Data Protection in India

India’s rapid growth in terms of technology, economy and other factors has brought out the issue of Data Privacy and Protection. India so far has lacked any substantive legislative framework focusing primarily on Data Privacy and Protection. The need for this Legislature prompted the government to form a committee of experts to draft a data protection Bill and the first bill in the year 2006 was based on European framework of European data privacy directive 1996.

Existing legislative safeguards

Data protection safeguards in India are mainly provided by the Information Technology (IT) Act, 2000. IT Act, 2000 and IT Rules (Reasonable Security Practices and Procedures and Sensitive Personal Data or Information), 2011, together provide the basic legislative safeguards for data security, privacy and protection in India.
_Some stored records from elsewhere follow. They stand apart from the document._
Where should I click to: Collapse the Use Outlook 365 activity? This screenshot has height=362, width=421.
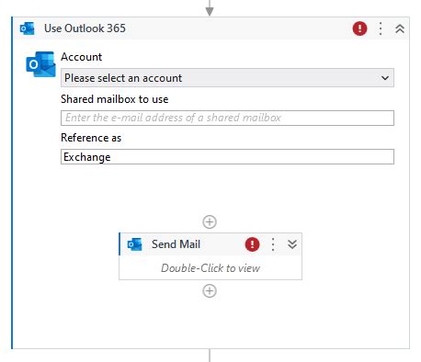(x=400, y=28)
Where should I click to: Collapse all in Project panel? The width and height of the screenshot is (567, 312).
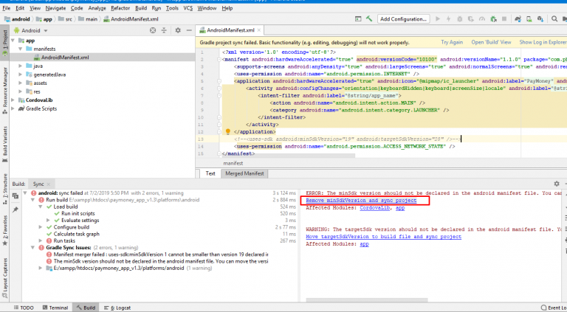tap(162, 31)
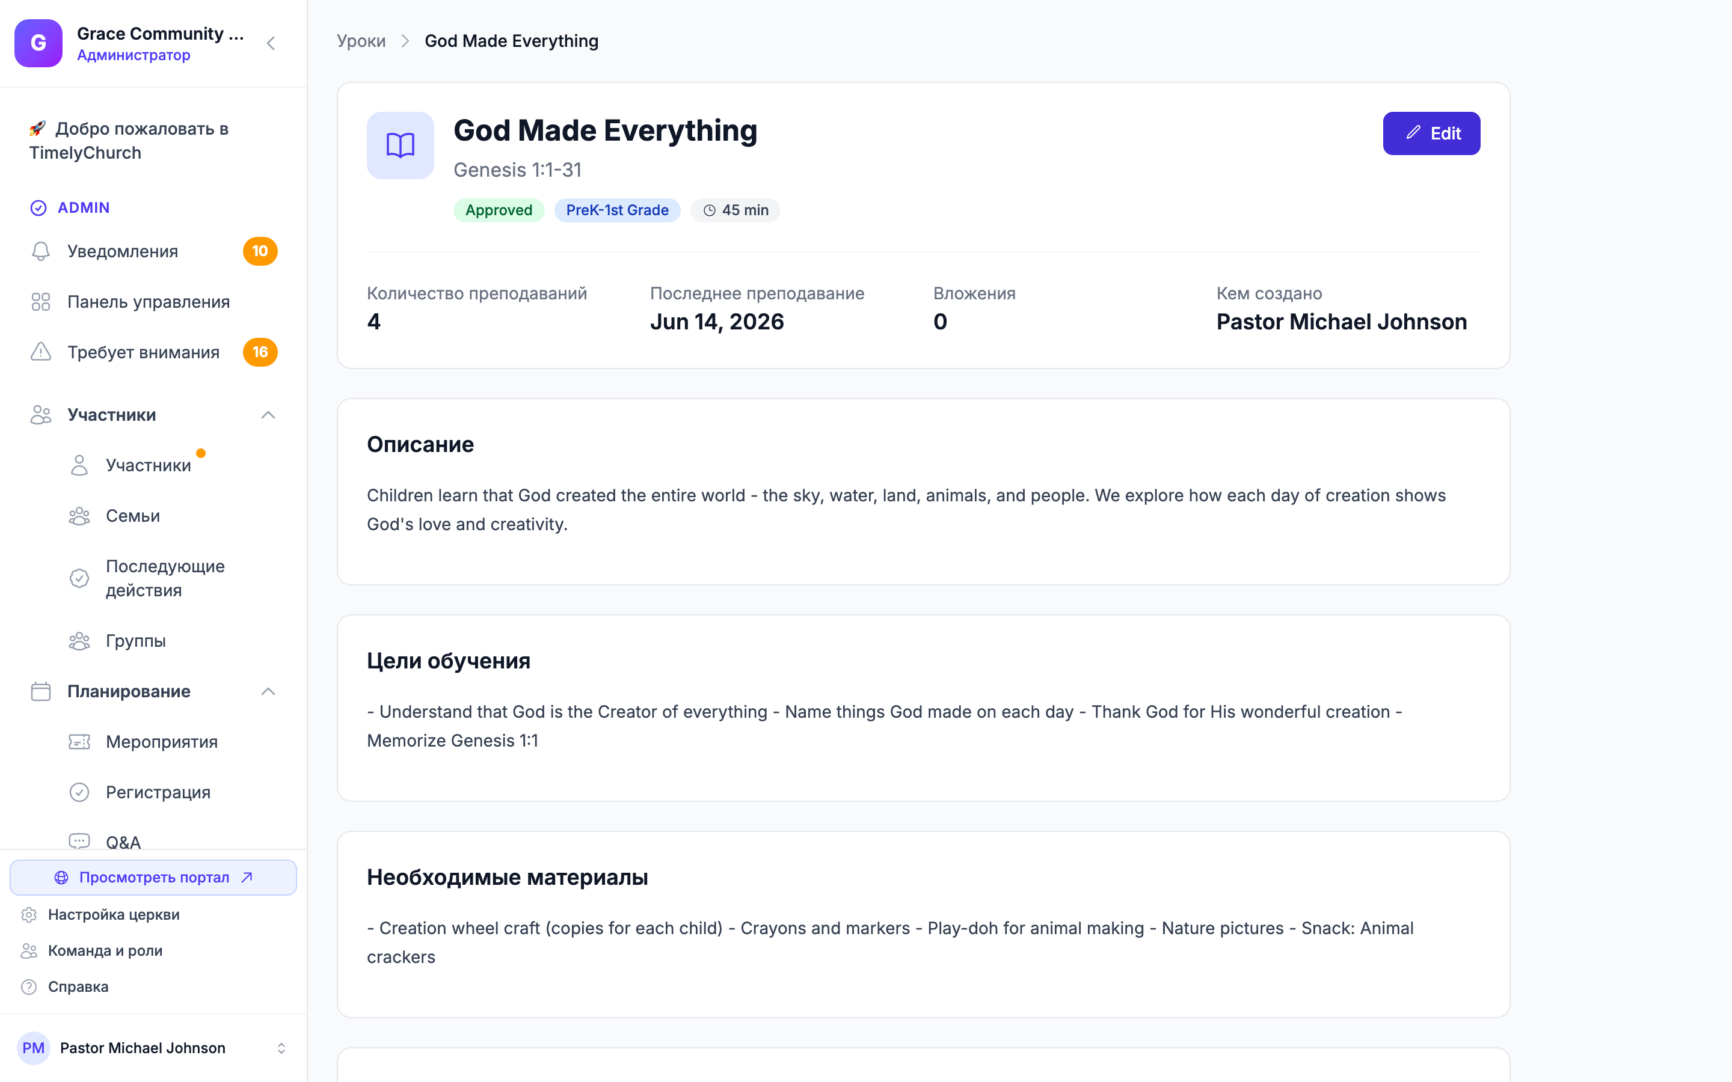Click the gear icon for Настройка церкви
This screenshot has width=1732, height=1082.
pos(29,915)

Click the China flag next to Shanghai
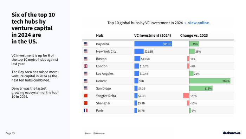pyautogui.click(x=85, y=103)
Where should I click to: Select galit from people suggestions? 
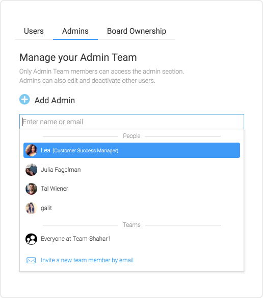point(132,208)
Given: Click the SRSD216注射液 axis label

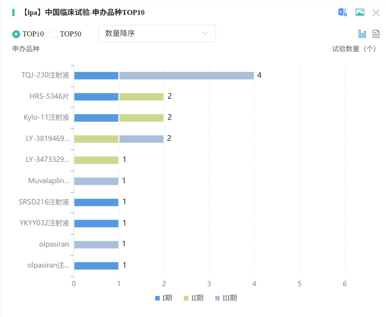Looking at the screenshot, I should point(44,202).
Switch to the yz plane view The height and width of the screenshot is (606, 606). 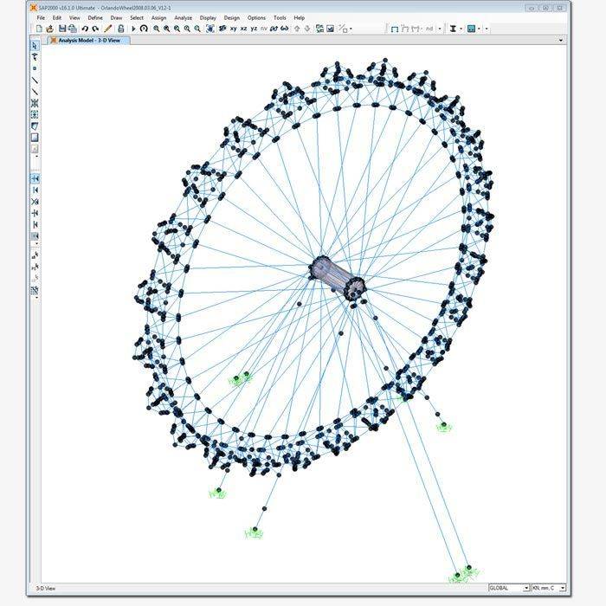coord(254,29)
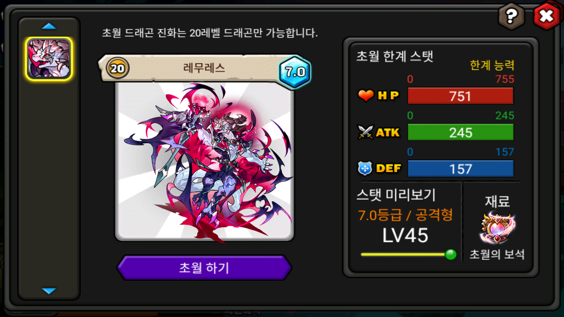Screen dimensions: 564x317
Task: Click the green ATK bar showing 245
Action: [x=460, y=132]
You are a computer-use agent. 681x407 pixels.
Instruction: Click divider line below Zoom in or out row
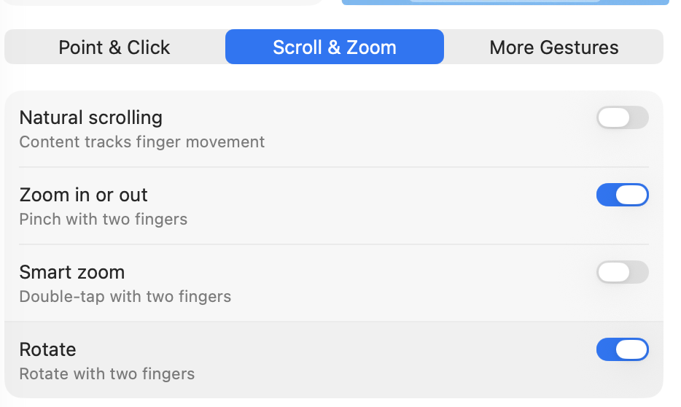[334, 244]
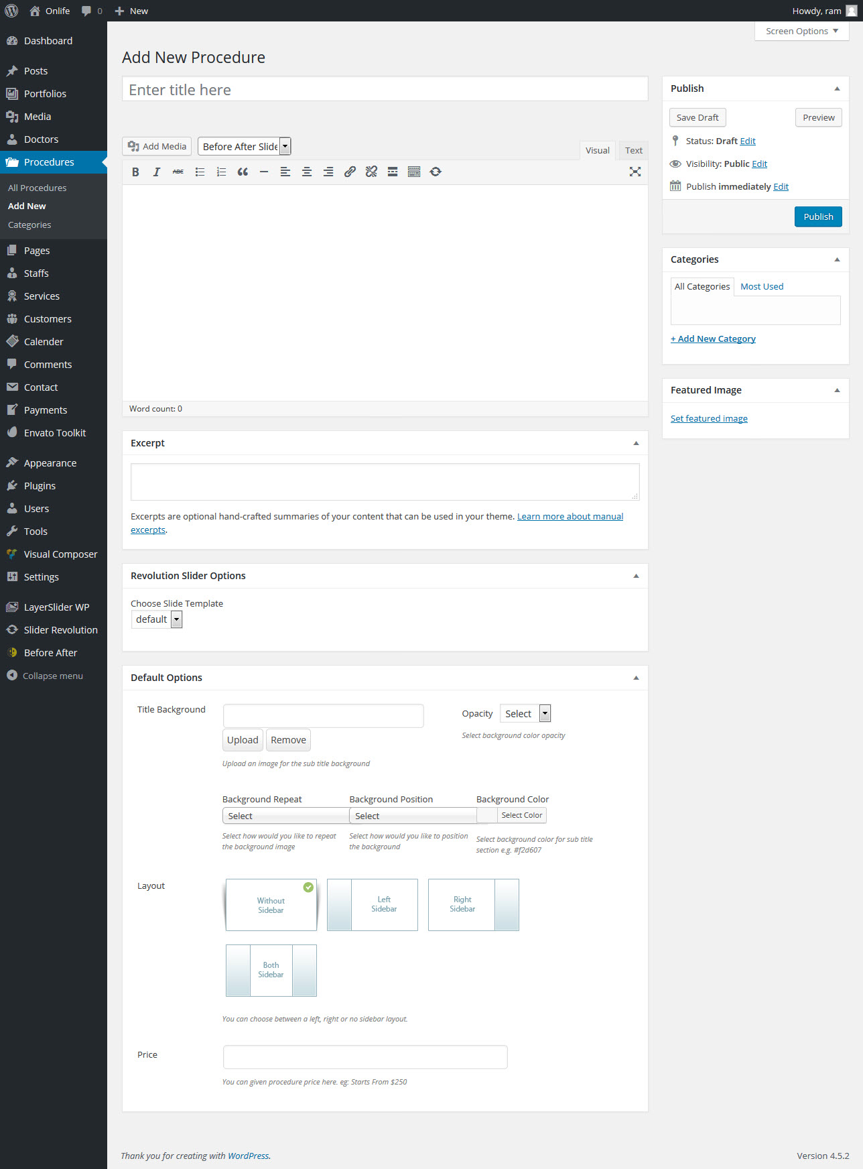This screenshot has width=863, height=1169.
Task: Click the Enter title here field
Action: tap(385, 90)
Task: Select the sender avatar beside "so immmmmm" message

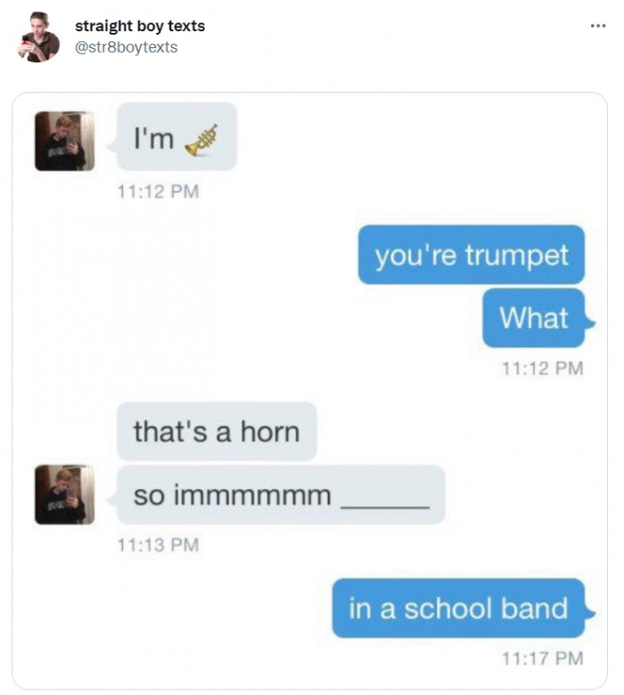Action: (x=65, y=494)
The sections 43A and 72A were added by the amendment of IT Act, 2008.  Section 43 and 43A of IT Act deals with unauthorized access of information and leakage of sensitive personal information along with the compensation to be paid to the victims in case of such breach of data. Cyber Appellate Tribunals have been set up to deal with such cases and various other breaches under the IT Act under Section 48. Section 72 of the IT Act deals with disclosure of information which is in breach of a contract and punishment for it, which may be imprisonment for a term which may extend to 3 years or with fine upto 5 lakh rupees or both. 

Judicial Safeguard following the AADHAR Judgement

Data protection was first recognized by the Supreme Court in the year 2017 in the case of Justice KS Puttaswamy v. Union of India, widely known as the Aadhar Judgement. The court felt the need for a strong data protection law and demanded the government to enact the same, as the existing safeguards were not sufficient enough. The court further recognized the various principles of data protection which are data retention, data minimization, purpose limitation and data security for the purpose of enactment of a proper legislation on data protection which should conform with the right to privacy of the individual. The Judgement had made a remarkable impact on the Indian Data Protection systems from where the Personal Data Protection Bill, 2018 was carved out. 

Data Protection Bills 2018 and 2019

The government appointed the committee of experts headed by retired Chief Justice BN Srikrishna in the year 2017 for Data Protection Bill. The committee submitted the draft of the Personal Data Protection Bill in the year 2018. The said bill was presented in the Lok Sabha recently in December 2019 for discussion and approval. The bill has been criticized by many on various grounds. The bill has been termed as a regressive bill which is giving personal data of people in the government. The bill characterizes data on the basis of three categories which are:

• Personal Data: includes characteristics, attributes, traits, features, etc. of an individual
• Sensitive Data: includes financial data, biometric data, sexual orientation and related data, religious beliefs, political beliefs, etc.
• Critical Data: includes Anything that the government at any time can deem critical, such as military or national security data
• The bill doesn’t describe what all data falls under critical data and provides for data to go outside of Indian soil, both of which are controversial topics.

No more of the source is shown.